Disturbed characters tend to crave stimulation and excitement and have an inordinate distaste for anything they might regard as “boring,” tedious, or mundane.
Disturbed characters think there’s nothing worse than admitting a mistake, backing down, or giving-in because it makes them look inadequate or “weak.”
Disturbed characters often think they’re so smart, so clever, or so “special” that they can do what most others wouldn’t dream of trying and somehow get away with it. They see themselves as “legends in their own minds.”
Disordered characters are primarily concerned about what they want at any given moment.
Disordered characters are prone to seeing things as they want to see them, not as they are.

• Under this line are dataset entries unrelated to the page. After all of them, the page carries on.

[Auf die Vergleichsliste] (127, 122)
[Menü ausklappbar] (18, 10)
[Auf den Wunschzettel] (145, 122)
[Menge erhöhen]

From the first minute they think someone is asking something from them, they start planning how to resist.
Disordered characters hear what they want to hear, remember what they want to remember, and learn what they want to learn.
Disordered characters tend to perceive things in terms of black-and-white or all-or-none.
One of the biggest reasons why disturbed characters form relationships frequently characterized by various forms of abuse and exploitation is because they think of others as objects to possess.
When the disturbed character wants something, he doesn’t necessarily think about whether it’s right, good, or legal — or whether his pursuit of it might adversely affect anyone. He only cares that he wants it. His incessant concern for himself and the things that he desires creates a pattern of thinking which embodies an attitude of indifference to the rights, needs, wants, and expectations of others.